Aaron Brian Gunches (born June 30, 1971) is an American prisoner currently on death row at Arizona State Prison in Florence, Arizona, after being convicted for the 2002 murder of Ted Price. He is scheduled to be executed on April 6, 2023.

Crimes
In December 2002, Gunches went to his girlfriend's home in Mesa, Arizona. Upon arrival, he discovered that she had been involved in an altercation with her ex-husband, Ted Price, who had come to visit her earlier that day. Price had been struck in the face with a telephone and lay on the floor in a daze. Gunches then had his girlfriend and her roommates help load Price into his car, with the supposed intention to drop him off at a bus station. However, Gunches soon realized he did not have the money to buy Price a bus ticket. Gunches and an acquaintance then drove Price out into the desert off the Beeline Highway. As Price exited the car, Gunches shot him four times, killing him.

On January 15, 2003, Arizona Department of Public Safety Officer Robert Flannery pulled over Gunches in his car during a routine traffic stop. Gunches then fired at Flannery and shot him twice. He then fled the scene. Flannery was injured in the shooting but survived. After the shooting, a manhunt involving over fifty lawmen began. Gunches was arrested the day after the shooting and was found hiding in a haystack in Wenden. He was taken into custody and was charged with two counts of attempted second-degree murder.

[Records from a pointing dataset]
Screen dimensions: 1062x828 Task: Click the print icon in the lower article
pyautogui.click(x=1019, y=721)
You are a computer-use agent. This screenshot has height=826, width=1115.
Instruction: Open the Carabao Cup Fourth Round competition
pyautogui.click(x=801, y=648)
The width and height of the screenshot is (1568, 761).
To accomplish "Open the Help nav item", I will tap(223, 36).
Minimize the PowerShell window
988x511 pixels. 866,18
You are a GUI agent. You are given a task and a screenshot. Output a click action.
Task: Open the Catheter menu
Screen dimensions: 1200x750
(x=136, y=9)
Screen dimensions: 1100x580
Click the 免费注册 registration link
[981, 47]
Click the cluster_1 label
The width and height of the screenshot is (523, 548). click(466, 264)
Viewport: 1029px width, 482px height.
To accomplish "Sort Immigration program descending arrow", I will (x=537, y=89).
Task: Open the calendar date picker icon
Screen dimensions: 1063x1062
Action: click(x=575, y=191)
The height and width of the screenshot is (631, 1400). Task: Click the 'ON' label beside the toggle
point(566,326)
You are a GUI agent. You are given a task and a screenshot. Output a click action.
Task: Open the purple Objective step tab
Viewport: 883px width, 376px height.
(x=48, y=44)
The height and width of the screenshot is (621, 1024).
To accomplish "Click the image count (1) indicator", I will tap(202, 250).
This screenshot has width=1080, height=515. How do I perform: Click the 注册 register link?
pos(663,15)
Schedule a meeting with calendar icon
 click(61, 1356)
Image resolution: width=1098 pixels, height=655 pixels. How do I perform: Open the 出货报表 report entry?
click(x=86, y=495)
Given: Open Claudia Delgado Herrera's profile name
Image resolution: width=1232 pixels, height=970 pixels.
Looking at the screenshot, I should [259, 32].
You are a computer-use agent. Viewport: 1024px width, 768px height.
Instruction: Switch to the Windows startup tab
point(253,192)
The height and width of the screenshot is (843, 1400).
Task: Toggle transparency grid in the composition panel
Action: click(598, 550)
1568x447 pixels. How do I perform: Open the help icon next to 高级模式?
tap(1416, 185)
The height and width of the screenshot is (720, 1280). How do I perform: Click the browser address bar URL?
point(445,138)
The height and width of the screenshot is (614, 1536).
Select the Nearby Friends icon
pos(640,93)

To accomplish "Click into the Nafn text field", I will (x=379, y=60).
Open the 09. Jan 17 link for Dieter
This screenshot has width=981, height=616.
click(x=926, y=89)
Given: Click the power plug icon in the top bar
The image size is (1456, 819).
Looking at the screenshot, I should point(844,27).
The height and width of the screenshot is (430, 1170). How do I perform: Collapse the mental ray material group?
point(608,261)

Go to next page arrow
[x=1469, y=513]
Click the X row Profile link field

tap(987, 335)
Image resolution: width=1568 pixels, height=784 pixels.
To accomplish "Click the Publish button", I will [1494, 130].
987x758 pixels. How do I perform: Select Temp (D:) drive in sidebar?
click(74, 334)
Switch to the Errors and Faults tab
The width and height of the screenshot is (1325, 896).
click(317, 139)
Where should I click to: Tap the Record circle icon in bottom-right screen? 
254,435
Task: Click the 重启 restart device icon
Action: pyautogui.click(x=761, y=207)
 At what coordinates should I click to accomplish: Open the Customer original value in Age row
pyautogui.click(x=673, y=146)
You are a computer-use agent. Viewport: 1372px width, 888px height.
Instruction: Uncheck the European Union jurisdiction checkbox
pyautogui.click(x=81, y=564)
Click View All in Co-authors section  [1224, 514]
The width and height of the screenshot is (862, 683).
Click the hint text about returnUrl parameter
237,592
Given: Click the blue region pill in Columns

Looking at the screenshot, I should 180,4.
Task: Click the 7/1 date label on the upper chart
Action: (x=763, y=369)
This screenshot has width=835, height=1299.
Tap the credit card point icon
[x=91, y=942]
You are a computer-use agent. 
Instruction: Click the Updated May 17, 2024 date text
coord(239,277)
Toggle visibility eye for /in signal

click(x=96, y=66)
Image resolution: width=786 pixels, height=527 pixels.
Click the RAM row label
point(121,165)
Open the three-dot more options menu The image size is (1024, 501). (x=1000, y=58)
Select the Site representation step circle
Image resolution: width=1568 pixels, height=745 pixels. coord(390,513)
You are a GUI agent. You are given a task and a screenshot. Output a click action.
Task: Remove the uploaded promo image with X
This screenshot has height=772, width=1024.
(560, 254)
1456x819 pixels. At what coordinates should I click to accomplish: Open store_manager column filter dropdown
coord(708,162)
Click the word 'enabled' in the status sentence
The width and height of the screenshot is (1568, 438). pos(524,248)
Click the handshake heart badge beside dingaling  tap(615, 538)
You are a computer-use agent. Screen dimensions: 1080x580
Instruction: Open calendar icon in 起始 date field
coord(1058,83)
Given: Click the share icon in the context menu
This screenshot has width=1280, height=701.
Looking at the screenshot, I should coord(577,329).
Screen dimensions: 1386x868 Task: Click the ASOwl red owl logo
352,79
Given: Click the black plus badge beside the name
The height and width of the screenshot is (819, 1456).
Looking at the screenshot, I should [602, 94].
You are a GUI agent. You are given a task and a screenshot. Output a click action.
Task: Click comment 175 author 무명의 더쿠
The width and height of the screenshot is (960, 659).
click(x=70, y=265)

▶ **SET OF TASKS**:
(1) From the article on Aaron Gunches, extract everything from "Aaron Brian Gunches" down to "April 6, 2023.".
(2) Answer these questions from the article on Aaron Gunches:
(a) How many times did Gunches shoot Ted Price?
(b) Where was Gunches found hiding when he was arrested?
(c) On what date is Gunches scheduled to be executed?
(3) List every date in the article on Aaron Gunches that gives a day, month, and year.

▶ **ANSWERS FOR THIS EXERCISE**:
(1)
Aaron Brian Gunches (born June 30, 1971) is an American prisoner currently on death row at Arizona State Prison in Florence, Arizona, after being convicted for the 2002 murder of Ted Price. He is scheduled to be executed on April 6, 2023.

(2)
(a) Four times.
(b) In a haystack in Wenden.
(c) April 6, 2023.

(3)
June 30, 1971
April 6, 2023
January 15, 2003